On Probability & Frequency of Distribution

When describing the normal distribution as an underlying distribution of events in a sample, the researcher is really describing the probability of any given number or event to take place within the distribution itself. At first, one can become mired in the fact that distributions have to be generated for any given data set on a particular research topic, but once realizing that the relative frequency in a distribution of n is in fact “its probability” (Hinkle, Wiersma, & Jurs, 2003, p. 160). Therefore, one can begin to make inferences from the data that yield insights into future performance or behavior in a similar sample, depending on the research performed.

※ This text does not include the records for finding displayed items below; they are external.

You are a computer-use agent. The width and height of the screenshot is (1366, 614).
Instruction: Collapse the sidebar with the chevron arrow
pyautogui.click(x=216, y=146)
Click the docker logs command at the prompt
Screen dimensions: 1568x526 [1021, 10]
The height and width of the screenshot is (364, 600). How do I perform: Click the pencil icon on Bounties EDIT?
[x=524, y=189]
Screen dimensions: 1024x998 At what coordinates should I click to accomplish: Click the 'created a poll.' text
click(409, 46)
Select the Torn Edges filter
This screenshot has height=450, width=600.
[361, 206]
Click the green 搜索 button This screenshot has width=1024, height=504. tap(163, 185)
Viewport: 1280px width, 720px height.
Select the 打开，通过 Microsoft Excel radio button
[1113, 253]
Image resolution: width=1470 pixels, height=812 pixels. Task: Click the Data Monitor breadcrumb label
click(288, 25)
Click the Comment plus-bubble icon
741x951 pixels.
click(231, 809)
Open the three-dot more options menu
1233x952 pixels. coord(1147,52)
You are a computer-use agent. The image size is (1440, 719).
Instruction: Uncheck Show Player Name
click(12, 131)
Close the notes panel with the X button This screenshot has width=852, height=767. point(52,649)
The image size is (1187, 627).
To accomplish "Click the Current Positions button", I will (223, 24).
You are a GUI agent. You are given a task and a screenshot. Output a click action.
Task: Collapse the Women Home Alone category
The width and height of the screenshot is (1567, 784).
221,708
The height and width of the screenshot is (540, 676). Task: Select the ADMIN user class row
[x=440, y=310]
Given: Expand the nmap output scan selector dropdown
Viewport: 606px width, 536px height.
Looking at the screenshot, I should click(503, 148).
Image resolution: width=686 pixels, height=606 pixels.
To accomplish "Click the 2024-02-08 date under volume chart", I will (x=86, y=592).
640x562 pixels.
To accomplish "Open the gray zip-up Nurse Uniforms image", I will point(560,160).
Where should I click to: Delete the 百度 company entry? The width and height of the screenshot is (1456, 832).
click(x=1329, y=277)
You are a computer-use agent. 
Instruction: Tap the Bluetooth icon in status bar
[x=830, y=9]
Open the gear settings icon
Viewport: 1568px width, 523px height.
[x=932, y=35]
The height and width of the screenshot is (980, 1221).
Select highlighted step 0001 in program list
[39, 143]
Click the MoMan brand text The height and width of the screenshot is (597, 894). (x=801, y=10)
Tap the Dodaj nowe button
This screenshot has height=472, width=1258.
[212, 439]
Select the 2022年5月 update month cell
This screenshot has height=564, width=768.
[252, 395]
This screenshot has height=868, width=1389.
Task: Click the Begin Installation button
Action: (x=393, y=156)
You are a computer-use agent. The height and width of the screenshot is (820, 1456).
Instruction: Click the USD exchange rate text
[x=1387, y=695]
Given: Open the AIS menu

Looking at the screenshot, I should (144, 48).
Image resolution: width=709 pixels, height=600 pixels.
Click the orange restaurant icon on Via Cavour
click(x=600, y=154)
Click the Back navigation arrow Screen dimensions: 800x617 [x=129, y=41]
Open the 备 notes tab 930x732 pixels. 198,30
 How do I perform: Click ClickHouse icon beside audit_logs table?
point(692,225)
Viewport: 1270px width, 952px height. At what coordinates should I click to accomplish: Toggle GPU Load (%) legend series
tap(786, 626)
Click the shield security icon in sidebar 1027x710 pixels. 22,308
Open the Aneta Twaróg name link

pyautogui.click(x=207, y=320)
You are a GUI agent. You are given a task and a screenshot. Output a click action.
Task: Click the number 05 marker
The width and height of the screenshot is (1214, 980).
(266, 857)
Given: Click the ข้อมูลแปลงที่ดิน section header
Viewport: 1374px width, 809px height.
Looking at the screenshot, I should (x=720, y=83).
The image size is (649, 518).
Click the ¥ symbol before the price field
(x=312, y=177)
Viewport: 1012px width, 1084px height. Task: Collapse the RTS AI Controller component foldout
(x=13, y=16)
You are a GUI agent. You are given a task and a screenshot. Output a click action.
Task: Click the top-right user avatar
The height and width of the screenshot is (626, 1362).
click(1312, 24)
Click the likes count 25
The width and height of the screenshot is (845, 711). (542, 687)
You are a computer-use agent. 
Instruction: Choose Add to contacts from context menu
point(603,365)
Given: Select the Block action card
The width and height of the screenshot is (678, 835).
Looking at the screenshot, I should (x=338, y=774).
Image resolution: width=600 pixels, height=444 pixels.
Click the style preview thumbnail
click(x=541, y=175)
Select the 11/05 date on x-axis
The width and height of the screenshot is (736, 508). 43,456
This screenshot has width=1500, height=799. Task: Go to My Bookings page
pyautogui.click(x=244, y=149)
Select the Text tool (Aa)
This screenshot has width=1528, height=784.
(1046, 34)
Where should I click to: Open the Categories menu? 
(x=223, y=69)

For any practitioner, it is important to realize this fact when conducting basic research so as to maximize the understanding of data collected. Among educational staff, in a K-12 district for example, being able to better understand what is actually analyzed, how, and what it all means is crucial to creating interventions or program enhancements that actually work. Using inferential statistics, and sampling correctly, can lead to strong data correlations, and therefore, yield more effective outcomes for the sample researched in the first place.

Many examples of introductory statistics seem to include descriptions of drawing slips of paper. (Hinkle et al., 2003) What is powerful, as an insight drawn from this exercise, is when the researcher realizes that the act of drawing pieces of paper is actually the inferences being made (in a future setting, where data is used for prediction) is very powerful.


Hinkle, D. E., Wiersma, W., & Jurs, S. G. (2003). Applied Statistics for the Behavioral Sciences. 5th Ed. Boston: Houghton Mifflin.



On Correlation vs. Causation

Using linear regression techniques to accurately predict a score on a selected distribution of scores is tremendously helpful to K-12 educators, especially central office personnel.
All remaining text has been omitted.